→ Records
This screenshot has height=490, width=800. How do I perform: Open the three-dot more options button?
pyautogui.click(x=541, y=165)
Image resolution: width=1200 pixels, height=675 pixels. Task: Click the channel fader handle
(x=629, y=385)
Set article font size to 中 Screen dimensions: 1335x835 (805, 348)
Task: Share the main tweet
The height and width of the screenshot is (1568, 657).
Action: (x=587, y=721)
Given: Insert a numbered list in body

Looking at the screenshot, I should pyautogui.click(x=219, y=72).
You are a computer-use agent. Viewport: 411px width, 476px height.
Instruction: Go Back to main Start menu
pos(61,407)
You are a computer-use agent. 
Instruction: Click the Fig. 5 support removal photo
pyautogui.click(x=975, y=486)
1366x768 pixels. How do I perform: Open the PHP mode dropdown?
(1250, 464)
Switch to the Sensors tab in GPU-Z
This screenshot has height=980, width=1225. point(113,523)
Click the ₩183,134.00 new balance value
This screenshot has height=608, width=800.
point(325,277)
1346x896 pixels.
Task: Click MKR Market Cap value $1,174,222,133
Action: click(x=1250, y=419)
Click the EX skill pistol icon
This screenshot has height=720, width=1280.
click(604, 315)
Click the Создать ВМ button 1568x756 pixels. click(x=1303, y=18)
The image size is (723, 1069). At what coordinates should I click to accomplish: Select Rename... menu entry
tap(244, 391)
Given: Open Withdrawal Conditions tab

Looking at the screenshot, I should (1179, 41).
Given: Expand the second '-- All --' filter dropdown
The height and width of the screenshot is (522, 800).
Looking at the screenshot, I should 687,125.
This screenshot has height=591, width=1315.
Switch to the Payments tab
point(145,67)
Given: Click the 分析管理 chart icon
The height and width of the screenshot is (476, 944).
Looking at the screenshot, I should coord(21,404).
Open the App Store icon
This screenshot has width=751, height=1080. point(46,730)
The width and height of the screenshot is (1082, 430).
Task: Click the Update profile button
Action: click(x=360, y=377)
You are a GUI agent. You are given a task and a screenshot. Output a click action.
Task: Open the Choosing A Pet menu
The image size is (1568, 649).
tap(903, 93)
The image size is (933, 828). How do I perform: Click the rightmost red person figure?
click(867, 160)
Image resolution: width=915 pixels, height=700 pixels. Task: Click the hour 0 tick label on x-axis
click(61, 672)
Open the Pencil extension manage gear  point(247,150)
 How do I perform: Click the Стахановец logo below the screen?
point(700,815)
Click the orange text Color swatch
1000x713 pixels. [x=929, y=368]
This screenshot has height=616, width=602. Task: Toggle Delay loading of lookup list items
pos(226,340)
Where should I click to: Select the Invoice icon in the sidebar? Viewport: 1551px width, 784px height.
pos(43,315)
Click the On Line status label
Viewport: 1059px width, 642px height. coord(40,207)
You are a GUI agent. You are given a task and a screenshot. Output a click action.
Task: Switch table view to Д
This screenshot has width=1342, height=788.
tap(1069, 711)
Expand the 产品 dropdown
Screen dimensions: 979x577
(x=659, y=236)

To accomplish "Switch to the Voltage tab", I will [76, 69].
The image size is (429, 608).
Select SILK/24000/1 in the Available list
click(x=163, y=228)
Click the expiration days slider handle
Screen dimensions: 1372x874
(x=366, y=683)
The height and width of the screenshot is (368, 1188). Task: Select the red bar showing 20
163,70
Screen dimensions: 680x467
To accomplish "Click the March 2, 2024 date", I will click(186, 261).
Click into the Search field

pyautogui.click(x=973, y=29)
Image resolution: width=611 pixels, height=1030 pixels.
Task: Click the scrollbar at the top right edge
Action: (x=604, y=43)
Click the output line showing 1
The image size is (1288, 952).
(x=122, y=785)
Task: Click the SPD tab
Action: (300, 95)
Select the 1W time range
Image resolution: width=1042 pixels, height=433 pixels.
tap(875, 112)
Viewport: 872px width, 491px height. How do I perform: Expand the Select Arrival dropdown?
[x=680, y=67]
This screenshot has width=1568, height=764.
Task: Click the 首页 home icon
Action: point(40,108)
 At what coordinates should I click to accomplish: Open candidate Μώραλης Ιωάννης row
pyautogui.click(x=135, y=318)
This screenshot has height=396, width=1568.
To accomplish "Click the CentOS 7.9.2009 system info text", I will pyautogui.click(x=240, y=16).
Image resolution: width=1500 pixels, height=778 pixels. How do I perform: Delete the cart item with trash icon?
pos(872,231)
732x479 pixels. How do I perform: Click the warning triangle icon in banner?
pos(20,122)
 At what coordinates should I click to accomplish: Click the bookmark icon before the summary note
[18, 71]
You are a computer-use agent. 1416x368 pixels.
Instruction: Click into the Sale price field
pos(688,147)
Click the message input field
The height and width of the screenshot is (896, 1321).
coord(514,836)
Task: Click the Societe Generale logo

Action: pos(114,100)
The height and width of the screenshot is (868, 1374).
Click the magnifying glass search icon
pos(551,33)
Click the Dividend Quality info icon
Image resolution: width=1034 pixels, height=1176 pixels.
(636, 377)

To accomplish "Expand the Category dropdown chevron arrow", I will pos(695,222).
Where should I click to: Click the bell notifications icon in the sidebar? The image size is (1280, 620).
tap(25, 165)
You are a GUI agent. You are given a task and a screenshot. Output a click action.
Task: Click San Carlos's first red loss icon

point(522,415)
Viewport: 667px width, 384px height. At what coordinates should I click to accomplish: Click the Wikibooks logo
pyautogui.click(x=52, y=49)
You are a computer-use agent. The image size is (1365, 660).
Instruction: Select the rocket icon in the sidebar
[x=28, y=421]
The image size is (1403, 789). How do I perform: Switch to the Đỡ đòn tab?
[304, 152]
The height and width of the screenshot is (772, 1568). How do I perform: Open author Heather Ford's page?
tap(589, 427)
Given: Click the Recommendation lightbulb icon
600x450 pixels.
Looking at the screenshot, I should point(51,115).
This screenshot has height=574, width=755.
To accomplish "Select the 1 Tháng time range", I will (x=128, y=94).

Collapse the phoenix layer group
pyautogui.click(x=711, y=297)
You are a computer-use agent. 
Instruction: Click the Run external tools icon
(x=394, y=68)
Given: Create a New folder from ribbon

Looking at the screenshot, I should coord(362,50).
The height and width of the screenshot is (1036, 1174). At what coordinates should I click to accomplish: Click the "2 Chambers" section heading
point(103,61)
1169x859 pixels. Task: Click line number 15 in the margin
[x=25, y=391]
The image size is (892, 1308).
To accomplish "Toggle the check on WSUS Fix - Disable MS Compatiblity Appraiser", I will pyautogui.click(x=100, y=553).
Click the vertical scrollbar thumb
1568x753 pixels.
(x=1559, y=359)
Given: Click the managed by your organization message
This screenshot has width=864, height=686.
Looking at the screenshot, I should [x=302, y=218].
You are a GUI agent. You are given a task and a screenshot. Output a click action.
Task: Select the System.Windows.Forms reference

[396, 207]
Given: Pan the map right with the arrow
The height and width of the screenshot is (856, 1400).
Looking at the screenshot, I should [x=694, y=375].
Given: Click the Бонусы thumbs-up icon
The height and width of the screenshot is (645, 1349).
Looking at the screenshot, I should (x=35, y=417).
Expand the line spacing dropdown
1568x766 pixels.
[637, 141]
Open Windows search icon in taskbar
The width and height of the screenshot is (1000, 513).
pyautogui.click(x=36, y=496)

→ Exercise aim
Each entry above needs to be duplicated exactly.

→ Your response
This screenshot has height=490, width=800. How do I perform: Open the three-dot more options button?
pyautogui.click(x=541, y=165)
Image resolution: width=1200 pixels, height=675 pixels. Task: Click the channel fader handle
(x=629, y=385)
Set article font size to 中 Screen dimensions: 1335x835 (805, 348)
Task: Share the main tweet
The height and width of the screenshot is (1568, 657).
Action: (x=587, y=721)
Given: Insert a numbered list in body

Looking at the screenshot, I should pyautogui.click(x=219, y=72).
You are a computer-use agent. Viewport: 411px width, 476px height.
Instruction: Go Back to main Start menu
pos(61,407)
You are a computer-use agent. 
Instruction: Click the Fig. 5 support removal photo
pyautogui.click(x=975, y=486)
1366x768 pixels. How do I perform: Open the PHP mode dropdown?
(1250, 464)
Switch to the Sensors tab in GPU-Z
This screenshot has height=980, width=1225. point(113,523)
Click the ₩183,134.00 new balance value
This screenshot has height=608, width=800.
point(325,277)
1346x896 pixels.
Task: Click MKR Market Cap value $1,174,222,133
Action: click(x=1250, y=419)
Click the EX skill pistol icon
This screenshot has height=720, width=1280.
click(604, 315)
Click the Создать ВМ button 1568x756 pixels. click(x=1303, y=18)
The image size is (723, 1069). At what coordinates should I click to accomplish: Select Rename... menu entry
tap(244, 391)
Given: Open Withdrawal Conditions tab

Looking at the screenshot, I should (1179, 41).
Given: Expand the second '-- All --' filter dropdown
The height and width of the screenshot is (522, 800).
Looking at the screenshot, I should 687,125.
This screenshot has height=591, width=1315.
Switch to the Payments tab
point(145,67)
Given: Click the 分析管理 chart icon
The height and width of the screenshot is (476, 944).
Looking at the screenshot, I should coord(21,404).
Open the App Store icon
This screenshot has width=751, height=1080. point(46,730)
The width and height of the screenshot is (1082, 430).
Task: Click the Update profile button
Action: click(x=360, y=377)
You are a GUI agent. You are given a task and a screenshot. Output a click action.
Task: Open the Choosing A Pet menu
The image size is (1568, 649).
tap(903, 93)
The image size is (933, 828). How do I perform: Click the rightmost red person figure?
click(867, 160)
Image resolution: width=915 pixels, height=700 pixels. Task: Click the hour 0 tick label on x-axis
click(61, 672)
Open the Pencil extension manage gear  point(247,150)
 How do I perform: Click the Стахановец logo below the screen?
point(700,815)
Click the orange text Color swatch
1000x713 pixels. [x=929, y=368]
This screenshot has height=616, width=602. Task: Toggle Delay loading of lookup list items
pos(226,340)
Where should I click to: Select the Invoice icon in the sidebar? Viewport: 1551px width, 784px height.
pos(43,315)
Click the On Line status label
Viewport: 1059px width, 642px height. coord(40,207)
You are a GUI agent. You are given a task and a screenshot. Output a click action.
Task: Switch table view to Д
This screenshot has width=1342, height=788.
tap(1069, 711)
Expand the 产品 dropdown
Screen dimensions: 979x577
(x=659, y=236)

To accomplish "Switch to the Voltage tab", I will [76, 69].
The image size is (429, 608).
Select SILK/24000/1 in the Available list
click(x=163, y=228)
Click the expiration days slider handle
Screen dimensions: 1372x874
(x=366, y=683)
The height and width of the screenshot is (368, 1188). Task: Select the red bar showing 20
163,70
Screen dimensions: 680x467
To accomplish "Click the March 2, 2024 date", I will click(186, 261).
Click into the Search field

pyautogui.click(x=973, y=29)
Image resolution: width=611 pixels, height=1030 pixels.
Task: Click the scrollbar at the top right edge
Action: (x=604, y=43)
Click the output line showing 1
The image size is (1288, 952).
(x=122, y=785)
Task: Click the SPD tab
Action: (300, 95)
Select the 1W time range
Image resolution: width=1042 pixels, height=433 pixels.
tap(875, 112)
Viewport: 872px width, 491px height. How do I perform: Expand the Select Arrival dropdown?
[x=680, y=67]
This screenshot has width=1568, height=764.
Task: Click the 首页 home icon
Action: point(40,108)
 At what coordinates should I click to accomplish: Open candidate Μώραλης Ιωάννης row
pyautogui.click(x=135, y=318)
This screenshot has height=396, width=1568.
To accomplish "Click the CentOS 7.9.2009 system info text", I will pyautogui.click(x=240, y=16).
Image resolution: width=1500 pixels, height=778 pixels. How do I perform: Delete the cart item with trash icon?
pos(872,231)
732x479 pixels. How do I perform: Click the warning triangle icon in banner?
pos(20,122)
 At what coordinates should I click to accomplish: Click the bookmark icon before the summary note
[18, 71]
You are a computer-use agent. 1416x368 pixels.
Instruction: Click into the Sale price field
pos(688,147)
Click the message input field
The height and width of the screenshot is (896, 1321).
coord(514,836)
Task: Click the Societe Generale logo

Action: pos(114,100)
The height and width of the screenshot is (868, 1374).
Click the magnifying glass search icon
pos(551,33)
Click the Dividend Quality info icon
Image resolution: width=1034 pixels, height=1176 pixels.
(636, 377)

To accomplish "Expand the Category dropdown chevron arrow", I will pos(695,222).
Where should I click to: Click the bell notifications icon in the sidebar? The image size is (1280, 620).
tap(25, 165)
You are a GUI agent. You are given a task and a screenshot. Output a click action.
Task: Click San Carlos's first red loss icon

point(522,415)
Viewport: 667px width, 384px height. At what coordinates should I click to accomplish: Click the Wikibooks logo
pyautogui.click(x=52, y=49)
You are a computer-use agent. The image size is (1365, 660).
Instruction: Select the rocket icon in the sidebar
[x=28, y=421]
The image size is (1403, 789). How do I perform: Switch to the Đỡ đòn tab?
[304, 152]
The height and width of the screenshot is (772, 1568). How do I perform: Open author Heather Ford's page?
tap(589, 427)
Given: Click the Recommendation lightbulb icon
600x450 pixels.
Looking at the screenshot, I should point(51,115).
This screenshot has height=574, width=755.
To accomplish "Select the 1 Tháng time range", I will (x=128, y=94).

Collapse the phoenix layer group
pyautogui.click(x=711, y=297)
You are a computer-use agent. 
Instruction: Click the Run external tools icon
(x=394, y=68)
Given: Create a New folder from ribbon

Looking at the screenshot, I should coord(362,50).
The height and width of the screenshot is (1036, 1174). At what coordinates should I click to accomplish: Click the "2 Chambers" section heading
point(103,61)
1169x859 pixels. Task: Click line number 15 in the margin
[x=25, y=391]
The image size is (892, 1308).
To accomplish "Toggle the check on WSUS Fix - Disable MS Compatiblity Appraiser", I will pyautogui.click(x=100, y=553).
Click the vertical scrollbar thumb
1568x753 pixels.
(x=1559, y=359)
Given: Click the managed by your organization message
This screenshot has width=864, height=686.
Looking at the screenshot, I should [x=302, y=218].
You are a GUI agent. You are given a task and a screenshot. Output a click action.
Task: Select the System.Windows.Forms reference

[396, 207]
Given: Pan the map right with the arrow
The height and width of the screenshot is (856, 1400).
Looking at the screenshot, I should [x=694, y=375].
Given: Click the Бонусы thumbs-up icon
The height and width of the screenshot is (645, 1349).
Looking at the screenshot, I should (x=35, y=417).
Expand the line spacing dropdown
1568x766 pixels.
[637, 141]
Open Windows search icon in taskbar
The width and height of the screenshot is (1000, 513).
pyautogui.click(x=36, y=496)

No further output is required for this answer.